The first transatlantic flight by a large passenger plane powered only by green fuels has taken off on Tuesday from London’s Heathrow to New York’s JFK airport.

Operated by Virgin Atlantic, the flight is a one-off of its kind so far, and is not carrying fare-paying passengers.

So-called sustainable aviation fuels (SAF) can be made from a variety of sources, including crops, household waste and cooking oils.

For this flight, a Boeing 787 has been filled with 50 tones of SAF. Two types are being used, with 88 percent derived from waste fats and the rest from the wastes of corn production in the US.

Following test and analysis, the flight was approved by UK regulator the Civil Aviation Authority earlier this month.

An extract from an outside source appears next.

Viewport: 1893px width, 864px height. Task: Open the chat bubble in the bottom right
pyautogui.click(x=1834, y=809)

A number of companies have been involved in the project including engine maker Rolls-Royce and energy giant BP.

Green fuels or SAF can help bring down emissions

The aviation industry is particularly difficult to decarbonize, but airline bosses view SAF as the most effective tool available to help bring its net emissions down to zero.

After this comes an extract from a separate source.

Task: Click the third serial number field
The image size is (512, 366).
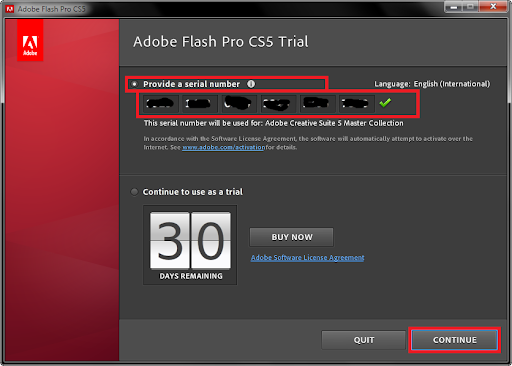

Planes still emit carbon when using SAF, but the industry says the “lifecycle emissions” of these fuels can be up to 70 percent lower.

Shai Weiss, chief executive of Virgin Atlantic, said the airline’s flight on Tuesday was “proving… that fossil-derived fuel can be replaced by sustainable aviation fuel”.

“It’s really the only pathway to decarbonizing long-haul aviation over and above having the youngest fleet in the sky,” he told the BBC’s Today program. “It is a really momentous achievement.”

However, he said there was not enough SAF currently, and added that due to the fuel being more expensive, flight prices would end up being higher.

Virgin founder Sir Richard Branson admitted it was “going to take a while” before there was enough SAF for everybody to use.

“But you have to start somewhere,” he told the BBC. “And if we didn’t prove it can be done, you would never, ever get sustainable aviation fuel.”

SAF is already used in small amounts, blended with traditional jet fuel, but accounts for less than 0.1% of the aviation fuel consumed around the world.

It currently costs more than kerosene, and relatively small amounts are made. Aircraft are usually only allowed to use up to 50% in a blend.

Airlines see the first long-haul flight of a large passenger plane using 100% SAF as a significant milestone. But experts say such fuels are not a magic bullet.

Dr Guy Gratton, associate professor of aviation and the environment at Cranfield University, said: “We can’t produce a majority of our fuel requirements this way because we just don’t have the feedstocks. And even if you do, these fuels are not true ‘net zeros’.”

He said the growing use of SAF had to be treated as “a stepping stone towards future, genuinely net zero technologies”.